10. Tusk - Fleetwood Mac

  Tusk, for me, is artistically a great example of human sexual emotion. With every lamb slap beat I legitimately feel my pelvis thrust.

9. This Corrosion - Sisters of Mercy

 Power-est song.

8. Message From the Country - The Move

 For millennia, generations of worshippers of all religions have been desperate to achieve the so-called enlightenment. If you can disappear into the woods alone for a little while, sit on a mountain ledge, and listen to this while taking it all in, you will undoubetly get close this.

7. Ride - Lana Del Rey

 For all of the women in history who have allegedly helmed 'making it cool' to be sexy, I truly believe that this woman-teen is the first. Writing songs about nothing at all and making them sound like echoes on a warm night on the beach. Truly encapsulating that feeling of nothingness and loneliness, and wanting and having, and being and knowing. You can find her on the street you're on if you're also tired of feeling fucking crazy.

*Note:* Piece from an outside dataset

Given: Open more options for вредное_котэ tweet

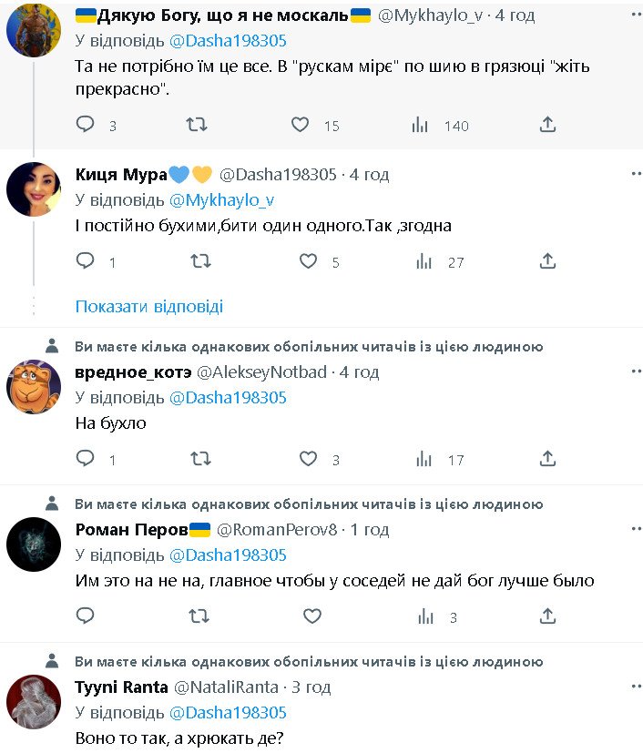Looking at the screenshot, I should [x=635, y=371].
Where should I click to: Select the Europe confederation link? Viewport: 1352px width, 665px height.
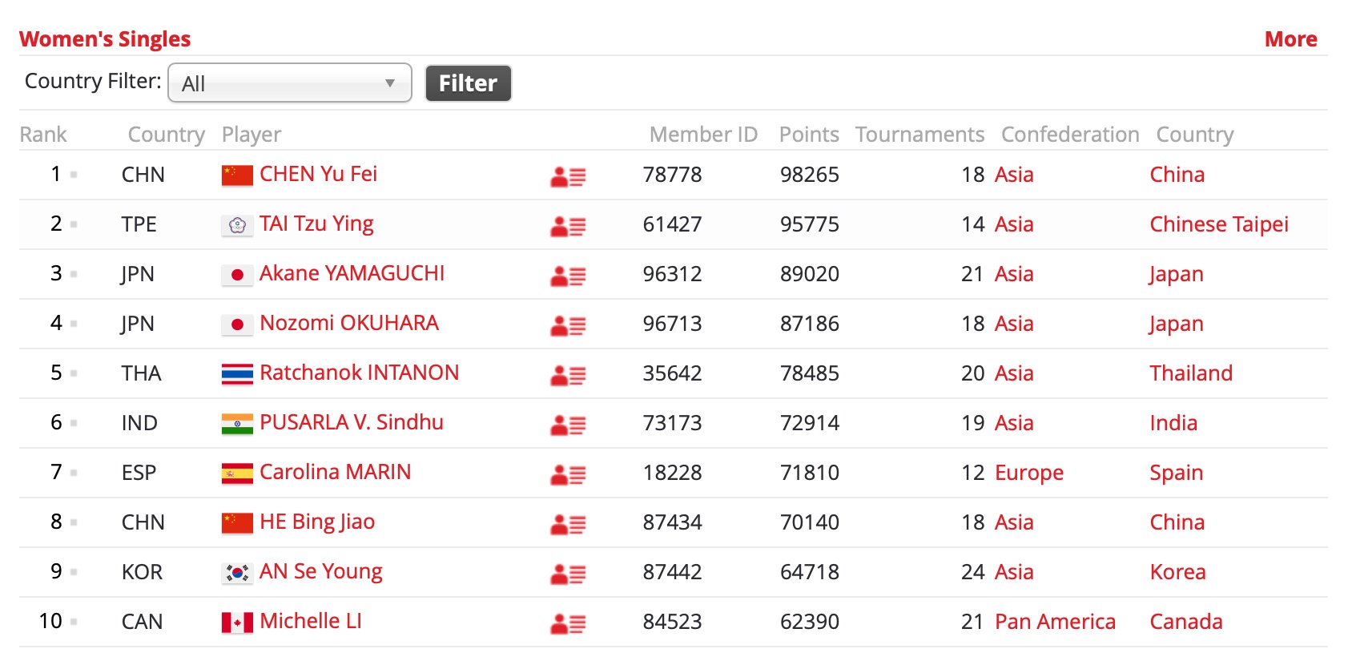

6. Down in the Park - Gary Numan and The Tubeway Army

 Blackest black and darkest reds. Sweet wines flowing and the spins. Born of the wrong time no matter what generation I was born to. Everything blends together melds together and is held together. And then always bleeds and falls apart. It's always the same. 

5. Sunny Afternoon - The Kinks

 It can all look like sweat dripping down your back and wet sinful backyard barbecues, but it's undercut with the cruelness of monotony and the ugliness of the under-cherished. It's not as beautiful as your think. And definitely not as warm.

4. Waiting for the Miracle - Leonard Cohen

 'Twas the Master among many poets that wanted the world to heed his message. He used his secondary gift to alert the world of its atrocities and misgivings and crow the many blessings for the righteous. To the few of us that heard the calls, take it in deep, and to the very end. He is one of the closest any one of us has gotten to God, as evidence by his life and body of work.

3. Venus in Furs - The Velvet Underground

 After years of ultra feminism and upper-handedness, and surprisingly much behind the times, I finally put my hand in my panties while watching a dirty movie. Understandably I found the vulgarity and hostility in the male to be quite brazen, so I decided to drown him out with music. In the following scene there were two girls. It was well lit, and it would appear that these two individuals were enjoying themselves. I don't know if it was the movement of their bodies flowing in a synchronized way or if it was his voice, but I came so hard that I let out an audible moan. Something I'd never done before in my many previously private moments.

2. Life On Mars - David Bowie

 In the 6th grade we had to fill out one of those generic 'favorite' lists. What will little Jessica Pearl be when she grows up? I said I wanted to be David Bowie. At age 7 I probably would have said Beetlejuice. Bowie still reigns. I will never think I'm cool, sexy, fun, attractive, well-dressed, or any number of things, because I can never match my muse. I live it every day. I breathe his soul and mourn his loss like a quarter of my heart is gone. All of his songs are my favorite. This one happens to be the song of his for the day.

1. While My Guitar Gently Weeps - The Beatles

 I am sent back in time immediately to a time when an old life ended and a brand new life began. It is my anthem. A poem written just for me, inexplicably before I was ever even thought of, by the most popular band in the world. And I am deeply indebted.